* Exercise task *
Rewrite only the lines from the one containing "Where should I click to: Pick" through the one containing "point(325,67)", changing "axis" to "scale" and leaving everything else as it is.
* start *
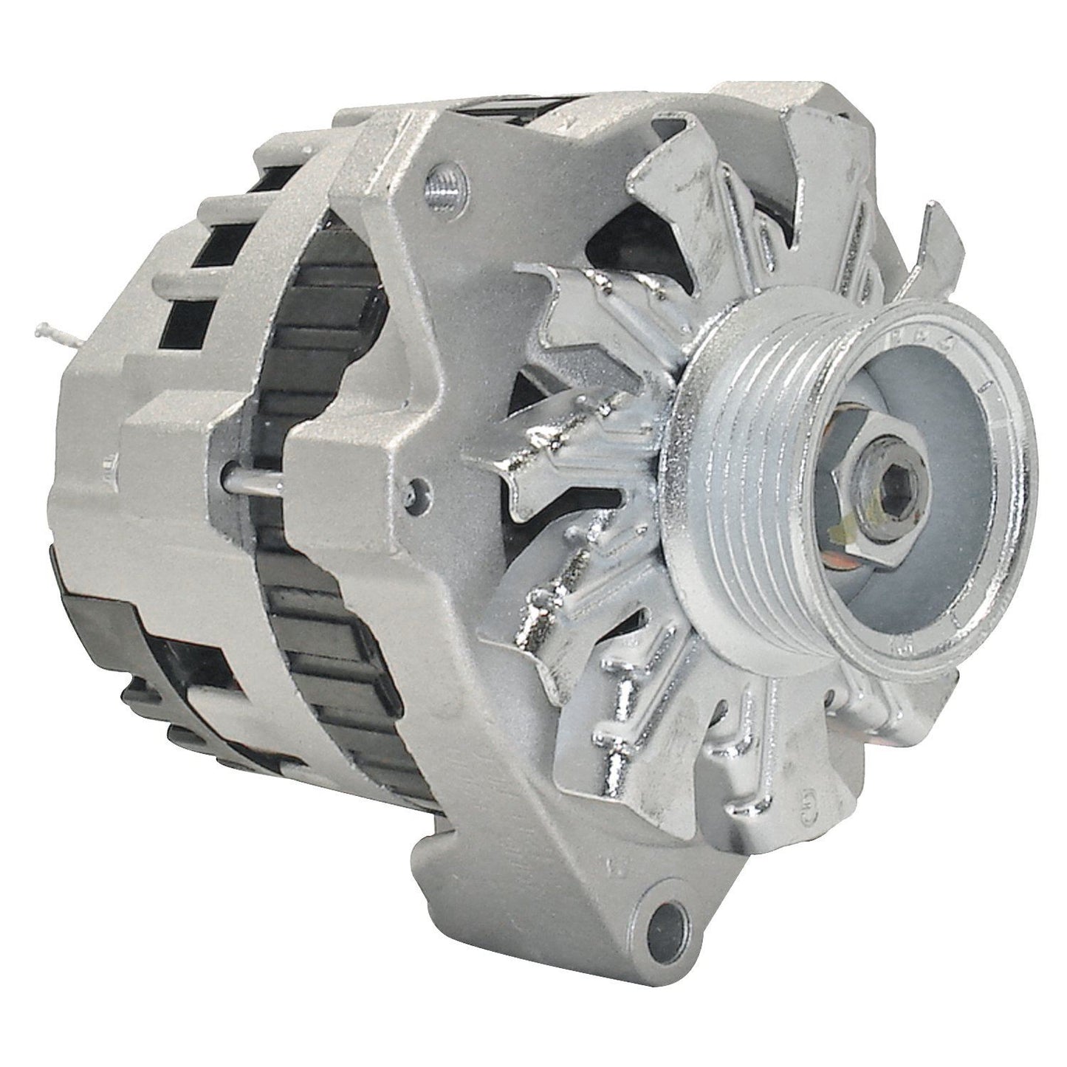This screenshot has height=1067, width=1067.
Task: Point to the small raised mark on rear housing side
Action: click(109, 464)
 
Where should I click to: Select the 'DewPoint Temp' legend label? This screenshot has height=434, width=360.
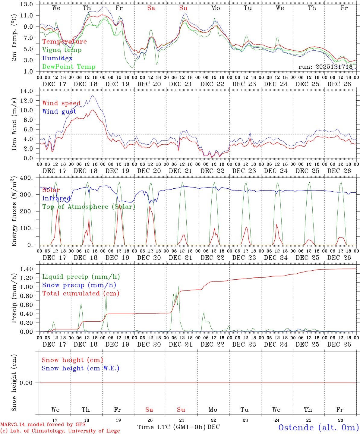point(69,67)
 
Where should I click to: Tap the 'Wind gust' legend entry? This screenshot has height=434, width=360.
point(59,112)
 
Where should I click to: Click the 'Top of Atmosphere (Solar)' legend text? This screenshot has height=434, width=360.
point(89,207)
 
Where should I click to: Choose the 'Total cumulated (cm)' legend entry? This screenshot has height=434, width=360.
point(81,294)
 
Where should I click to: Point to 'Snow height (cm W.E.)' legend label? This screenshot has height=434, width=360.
point(81,368)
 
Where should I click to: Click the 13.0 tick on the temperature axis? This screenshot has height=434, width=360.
point(27,4)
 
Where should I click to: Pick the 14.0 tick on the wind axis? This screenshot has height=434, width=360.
point(27,91)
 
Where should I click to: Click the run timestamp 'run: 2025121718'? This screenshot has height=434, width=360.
point(325,67)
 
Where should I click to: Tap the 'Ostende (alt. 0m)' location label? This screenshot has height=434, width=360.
* end *
* Task result *
Where should I click to: Pick the 14.0 tick on the wind scale? This screenshot has height=434, width=360.
point(27,91)
 
Where should I click to: Click the run timestamp 'run: 2025121718'? This screenshot has height=434, width=360.
point(325,67)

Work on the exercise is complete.